Забегая вперед, не могу не заметить, что через восемнадцать лет я опять была в Берлине и, должна сказать, особых восторгов не испытала. Конечно, я стала взрослой, но, главное, за это время Москва неузнаваемо преобразилась.

За неделю до дебюта дирекция разрешила нам установить аппаратуру и начать репетиции, чтобы привыкнуть к сцене. (До этого мы работали только на цирковых аренах.) Правда, однажды мы выступали в городе Бежице на открытой сцене летнего сада. Но прекрасную сцену театра «Скала», где могли демонстрировать свои номера канатоходцы, гимнасты-полетчики и даже исполнительницы высшей школы верховой езды, нельзя сравнивать с бежицкой эстрадой. Для того чтобы наш номер не затерялся в таком огромном сценическом пространстве, необходимо было найти выгодное место для установки аппаратуры. Мы выбрали его у авансцены. Первые репетиции проходили неудачно – очевидно, сказались перерыв в работе, волнение перед выступлением в чужом городе и чужой стране. Совсем плохо получался копфштейн, а именно он рекламировался как уникальное достижение русских артисток.

После нескольких репетиций отец мрачно заявил, что дирекция расторгнет контракт и мы вынуждены будем вернуться домой по шпалам. Это подействовало на нас самым удручающим образом; казалось, легче перенести порку, как это бывало в детстве, чем видеть расстроенное лицо отца. А просмотрев программу театра «Скала», мы совсем упали духом. Здесь не было каких-то из ряда вон выходящих номеров, у нас в цирках мы видели номера и получше, но оформление сцены, костюмы артистов, прожекторы, менявшие свои цвета, – все это было новым и необычным. Оказалось, что один и тот же номер иначе выглядел при хорошем оформлении. Например, Розетти в этом театре казались совершенно фантастичными. Когда открывался занавес, взору представало звездное небо, луна, купола мечетей и две фигурки женщин, сидевших в легких покрывалах возле аппарата, также декорированного.

Ночь. Звуки восточной музыки уносили нас в мир фантазии. Сверху спускали канат, и по нему слезал Жорж Розетти в костюме багдадского вора. Он делал пробежки от мостика к мостику, срывал с женщин покрывала, и они оказывались одетыми в богатые восточные костюмы. Световая гамма менялась, день сменял ночь. Затем начиналась работа артистов на проволоке.

Я думаю, что это оформление было придумано Розетти еще в России, но впервые мы его увидели здесь и были поражены и восхищены.

[Записи для поиска слов и элементов]
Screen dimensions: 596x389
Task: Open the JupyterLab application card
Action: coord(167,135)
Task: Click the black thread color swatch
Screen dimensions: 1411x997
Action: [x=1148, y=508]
...
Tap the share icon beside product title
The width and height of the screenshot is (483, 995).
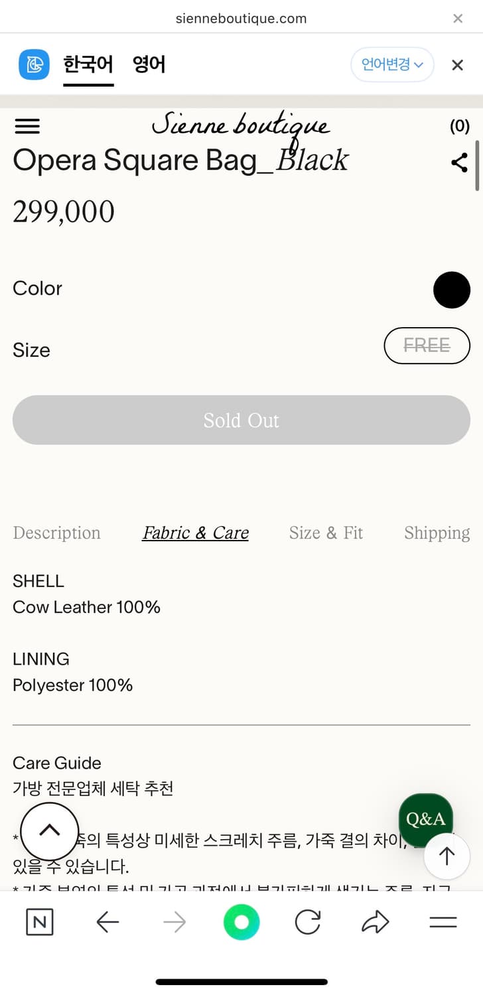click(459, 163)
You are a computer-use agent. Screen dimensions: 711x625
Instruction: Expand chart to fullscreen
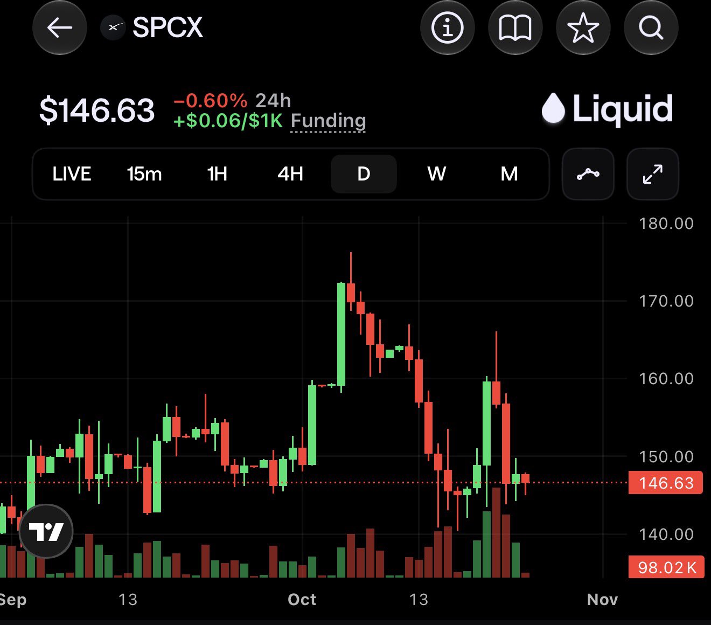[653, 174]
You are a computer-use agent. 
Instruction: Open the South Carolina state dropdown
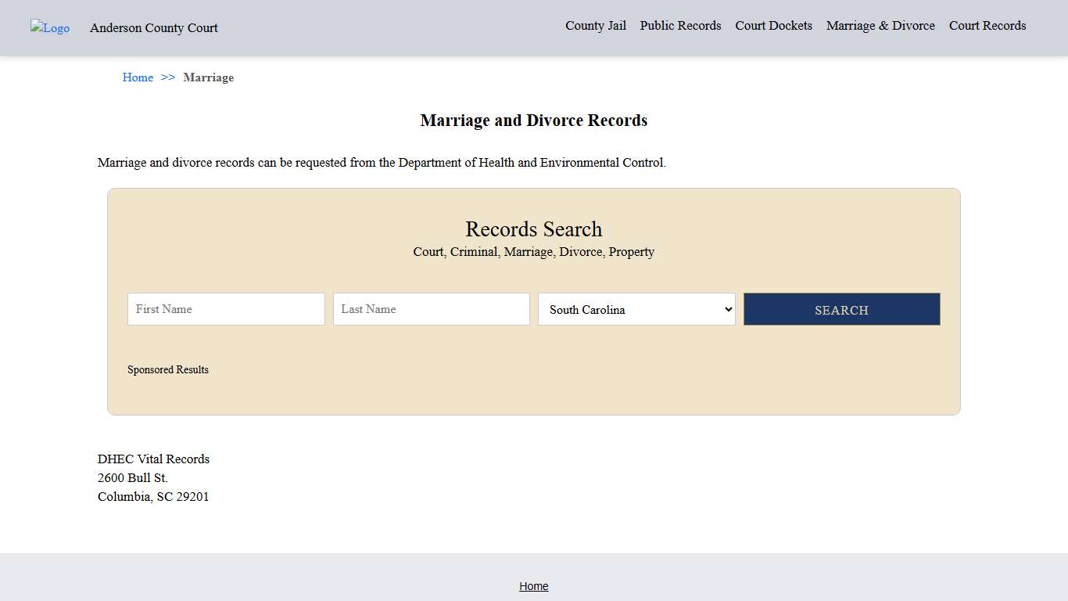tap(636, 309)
--
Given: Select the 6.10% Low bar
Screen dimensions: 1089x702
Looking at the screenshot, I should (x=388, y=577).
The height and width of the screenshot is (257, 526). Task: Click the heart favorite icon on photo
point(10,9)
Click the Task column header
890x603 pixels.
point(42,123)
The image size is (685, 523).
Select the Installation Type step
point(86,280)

Задача.
Перепишите из отрывка о театре «Скала» фрагмент, который начинается словами «Забегая вперед, не» и заканчивается словами «Москва неузнаваемо преобразилась.».

Полный ответ.
Забегая вперед, не могу не заметить, что через восемнадцать лет я опять была в Берлине и, должна сказать, особых восторгов не испытала. Конечно, я стала взрослой, но, главное, за это время Москва неузнаваемо преобразилась.